▼

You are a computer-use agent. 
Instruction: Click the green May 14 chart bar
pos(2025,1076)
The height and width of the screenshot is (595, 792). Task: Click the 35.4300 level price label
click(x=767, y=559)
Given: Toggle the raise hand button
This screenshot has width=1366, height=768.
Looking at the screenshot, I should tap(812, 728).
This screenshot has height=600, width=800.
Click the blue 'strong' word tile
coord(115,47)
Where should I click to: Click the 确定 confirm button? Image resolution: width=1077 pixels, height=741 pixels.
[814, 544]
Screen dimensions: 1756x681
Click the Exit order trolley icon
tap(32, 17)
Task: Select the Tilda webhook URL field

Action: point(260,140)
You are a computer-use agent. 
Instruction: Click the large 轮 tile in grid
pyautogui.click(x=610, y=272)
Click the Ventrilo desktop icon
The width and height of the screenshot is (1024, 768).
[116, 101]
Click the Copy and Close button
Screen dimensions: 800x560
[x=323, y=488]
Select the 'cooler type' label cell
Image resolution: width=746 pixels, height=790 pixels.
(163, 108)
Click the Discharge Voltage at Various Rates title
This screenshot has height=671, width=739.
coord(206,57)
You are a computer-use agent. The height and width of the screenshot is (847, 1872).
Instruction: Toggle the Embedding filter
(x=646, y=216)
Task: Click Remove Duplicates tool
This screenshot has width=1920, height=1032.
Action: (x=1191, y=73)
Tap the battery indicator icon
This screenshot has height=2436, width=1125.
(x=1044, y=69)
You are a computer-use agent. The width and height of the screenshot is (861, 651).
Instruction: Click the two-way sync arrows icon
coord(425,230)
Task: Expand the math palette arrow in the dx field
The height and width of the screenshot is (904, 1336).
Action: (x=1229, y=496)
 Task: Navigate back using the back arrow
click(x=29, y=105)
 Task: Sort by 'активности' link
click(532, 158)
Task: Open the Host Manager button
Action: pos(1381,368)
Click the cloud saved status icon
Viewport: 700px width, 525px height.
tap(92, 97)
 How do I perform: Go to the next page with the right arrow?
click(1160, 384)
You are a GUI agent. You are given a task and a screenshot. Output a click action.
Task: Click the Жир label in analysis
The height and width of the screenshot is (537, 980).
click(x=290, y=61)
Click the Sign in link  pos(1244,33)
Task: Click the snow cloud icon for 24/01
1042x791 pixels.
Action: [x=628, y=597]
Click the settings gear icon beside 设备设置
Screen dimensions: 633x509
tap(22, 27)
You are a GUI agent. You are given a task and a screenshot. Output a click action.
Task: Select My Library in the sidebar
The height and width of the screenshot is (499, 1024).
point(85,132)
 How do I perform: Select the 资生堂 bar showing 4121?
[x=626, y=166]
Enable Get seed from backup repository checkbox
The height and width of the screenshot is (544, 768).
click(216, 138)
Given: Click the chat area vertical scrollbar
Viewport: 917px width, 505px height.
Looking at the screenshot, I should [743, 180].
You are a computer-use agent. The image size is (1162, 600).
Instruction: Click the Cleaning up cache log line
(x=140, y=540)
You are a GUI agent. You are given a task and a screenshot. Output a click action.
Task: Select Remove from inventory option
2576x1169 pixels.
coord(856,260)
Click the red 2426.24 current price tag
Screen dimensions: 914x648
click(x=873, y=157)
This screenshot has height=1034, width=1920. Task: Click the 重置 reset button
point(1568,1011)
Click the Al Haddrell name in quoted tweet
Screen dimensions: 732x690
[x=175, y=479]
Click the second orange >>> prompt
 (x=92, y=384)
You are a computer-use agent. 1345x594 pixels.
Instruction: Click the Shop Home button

▲

> **To do**: The expected answer is every line in the data above that carries the string "cloud".

> **Exercise solution**:
Click the cloud saved status icon
Task: Click the snow cloud icon for 24/01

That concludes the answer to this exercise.